--- Excerpted records Enclosed Below ---
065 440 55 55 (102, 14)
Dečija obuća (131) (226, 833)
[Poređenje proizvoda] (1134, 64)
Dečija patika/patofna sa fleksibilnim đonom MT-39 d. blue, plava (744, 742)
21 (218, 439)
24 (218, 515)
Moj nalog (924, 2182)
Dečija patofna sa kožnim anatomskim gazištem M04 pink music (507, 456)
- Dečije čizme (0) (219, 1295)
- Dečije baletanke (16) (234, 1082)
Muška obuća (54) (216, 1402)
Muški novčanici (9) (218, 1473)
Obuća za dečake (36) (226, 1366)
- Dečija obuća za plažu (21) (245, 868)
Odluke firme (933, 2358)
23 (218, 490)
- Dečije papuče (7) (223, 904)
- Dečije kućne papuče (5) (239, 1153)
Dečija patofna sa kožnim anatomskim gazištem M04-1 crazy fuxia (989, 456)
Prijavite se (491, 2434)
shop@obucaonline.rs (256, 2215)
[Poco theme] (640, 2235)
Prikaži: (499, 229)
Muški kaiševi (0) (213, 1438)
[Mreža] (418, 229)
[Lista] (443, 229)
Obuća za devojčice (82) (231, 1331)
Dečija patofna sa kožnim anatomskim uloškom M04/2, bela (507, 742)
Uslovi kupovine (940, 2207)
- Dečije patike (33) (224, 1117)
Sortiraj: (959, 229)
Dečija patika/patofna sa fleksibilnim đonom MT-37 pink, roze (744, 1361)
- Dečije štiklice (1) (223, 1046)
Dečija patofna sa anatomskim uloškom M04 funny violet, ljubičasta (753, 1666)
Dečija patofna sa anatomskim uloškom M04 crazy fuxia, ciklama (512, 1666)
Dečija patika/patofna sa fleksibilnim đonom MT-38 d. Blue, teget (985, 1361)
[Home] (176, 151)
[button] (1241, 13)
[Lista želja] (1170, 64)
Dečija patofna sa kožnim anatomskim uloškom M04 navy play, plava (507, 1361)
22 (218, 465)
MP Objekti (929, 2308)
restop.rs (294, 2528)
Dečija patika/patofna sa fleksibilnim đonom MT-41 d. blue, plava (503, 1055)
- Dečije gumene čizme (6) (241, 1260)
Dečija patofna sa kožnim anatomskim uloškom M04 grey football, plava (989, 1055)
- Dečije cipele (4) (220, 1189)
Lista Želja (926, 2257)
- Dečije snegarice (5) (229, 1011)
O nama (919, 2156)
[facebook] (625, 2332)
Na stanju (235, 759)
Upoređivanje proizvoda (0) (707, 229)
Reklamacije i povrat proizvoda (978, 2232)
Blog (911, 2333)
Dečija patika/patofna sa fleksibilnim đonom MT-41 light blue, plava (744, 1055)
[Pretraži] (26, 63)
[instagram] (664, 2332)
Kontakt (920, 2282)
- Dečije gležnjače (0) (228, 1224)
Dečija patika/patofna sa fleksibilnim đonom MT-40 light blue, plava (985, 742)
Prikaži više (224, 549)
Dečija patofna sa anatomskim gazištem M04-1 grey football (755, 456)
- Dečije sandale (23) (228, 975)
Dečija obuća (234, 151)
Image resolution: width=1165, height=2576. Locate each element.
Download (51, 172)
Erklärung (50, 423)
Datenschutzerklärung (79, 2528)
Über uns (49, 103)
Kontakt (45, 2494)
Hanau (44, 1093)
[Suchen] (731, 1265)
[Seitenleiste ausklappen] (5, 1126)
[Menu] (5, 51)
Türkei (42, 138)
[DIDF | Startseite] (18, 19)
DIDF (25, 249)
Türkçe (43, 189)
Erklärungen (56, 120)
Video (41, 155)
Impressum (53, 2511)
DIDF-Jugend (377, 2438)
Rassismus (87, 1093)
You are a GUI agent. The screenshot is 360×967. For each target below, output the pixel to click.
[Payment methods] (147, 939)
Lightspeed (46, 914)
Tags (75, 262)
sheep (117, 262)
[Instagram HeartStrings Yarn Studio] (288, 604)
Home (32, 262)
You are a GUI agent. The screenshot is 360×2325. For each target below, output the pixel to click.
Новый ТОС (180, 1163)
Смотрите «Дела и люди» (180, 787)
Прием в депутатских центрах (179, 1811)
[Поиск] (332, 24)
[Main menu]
--- End of Enclosed Excerpted records ---
▸ Assignment
Start at the first line and transcribe the data exactly through the last.

▸ Exercise response
065 440 55 55 (102, 14)
Dečija obuća (131) (226, 833)
[Poređenje proizvoda] (1134, 64)
Dečija patika/patofna sa fleksibilnim đonom MT-39 d. blue, plava (744, 742)
21 (218, 439)
24 (218, 515)
Moj nalog (924, 2182)
Dečija patofna sa kožnim anatomskim gazištem M04 pink music (507, 456)
- Dečije čizme (0) (219, 1295)
- Dečije baletanke (16) (234, 1082)
Muška obuća (54) (216, 1402)
Muški novčanici (9) (218, 1473)
Obuća za dečake (36) (226, 1366)
- Dečija obuća za plažu (21) (245, 868)
Odluke firme (933, 2358)
23 (218, 490)
- Dečije papuče (7) (223, 904)
- Dečije kućne papuče (5) (239, 1153)
Dečija patofna sa kožnim anatomskim gazištem M04-1 crazy fuxia (989, 456)
Prijavite se (491, 2434)
shop@obucaonline.rs (256, 2215)
[Poco theme] (640, 2235)
Prikaži: (499, 229)
Muški kaiševi (0) (213, 1438)
[Mreža] (418, 229)
[Lista] (443, 229)
Obuća za devojčice (82) (231, 1331)
Dečija patofna sa kožnim anatomskim uloškom M04/2, bela (507, 742)
Uslovi kupovine (940, 2207)
- Dečije patike (33) (224, 1117)
Sortiraj: (959, 229)
Dečija patika/patofna sa fleksibilnim đonom MT-37 pink, roze (744, 1361)
- Dečije štiklice (1) (223, 1046)
Dečija patofna sa anatomskim uloškom M04 funny violet, ljubičasta (753, 1666)
Dečija patofna sa anatomskim uloškom M04 crazy fuxia, ciklama (512, 1666)
Dečija patika/patofna sa fleksibilnim đonom MT-38 d. Blue, teget (985, 1361)
[Home] (176, 151)
[button] (1241, 13)
[Lista želja] (1170, 64)
Dečija patofna sa kožnim anatomskim uloškom M04 navy play, plava (507, 1361)
22 (218, 465)
MP Objekti (929, 2308)
restop.rs (294, 2528)
Dečija patika/patofna sa fleksibilnim đonom MT-41 d. blue, plava (503, 1055)
- Dečije gumene čizme (6) (241, 1260)
Dečija patofna sa kožnim anatomskim uloškom M04 grey football, plava (989, 1055)
- Dečije cipele (4) (220, 1189)
Lista Želja (926, 2257)
- Dečije snegarice (5) (229, 1011)
O nama (919, 2156)
[facebook] (625, 2332)
Na stanju (235, 759)
Upoređivanje proizvoda (0) (707, 229)
Reklamacije i povrat proizvoda (978, 2232)
Blog (911, 2333)
Dečija patika/patofna sa fleksibilnim đonom MT-41 light blue, plava (744, 1055)
[Pretraži] (26, 63)
[instagram] (664, 2332)
Kontakt (920, 2282)
- Dečije gležnjače (0) (228, 1224)
Dečija patika/patofna sa fleksibilnim đonom MT-40 light blue, plava (985, 742)
Prikaži više (224, 549)
Dečija patofna sa anatomskim gazištem M04-1 grey football (755, 456)
- Dečije sandale (23) (228, 975)
Dečija obuća (234, 151)
Image resolution: width=1165, height=2576. Locate each element.
Download (51, 172)
Erklärung (50, 423)
Datenschutzerklärung (79, 2528)
Über uns (49, 103)
Kontakt (45, 2494)
Hanau (44, 1093)
[Suchen] (731, 1265)
[Seitenleiste ausklappen] (5, 1126)
[Menu] (5, 51)
Türkei (42, 138)
[DIDF | Startseite] (18, 19)
DIDF (25, 249)
Türkçe (43, 189)
Erklärungen (56, 120)
Video (41, 155)
Impressum (53, 2511)
DIDF-Jugend (377, 2438)
Rassismus (87, 1093)
You are a GUI agent. The screenshot is 360×967. For each target below, output the pixel to click.
[Payment methods] (147, 939)
Lightspeed (46, 914)
Tags (75, 262)
sheep (117, 262)
[Instagram HeartStrings Yarn Studio] (288, 604)
Home (32, 262)
You are a GUI agent. The screenshot is 360×2325. For each target below, output the pixel to click.
Новый ТОС (180, 1163)
Смотрите «Дела и люди» (180, 787)
Прием в депутатских центрах (179, 1811)
[Поиск] (332, 24)
[Main menu]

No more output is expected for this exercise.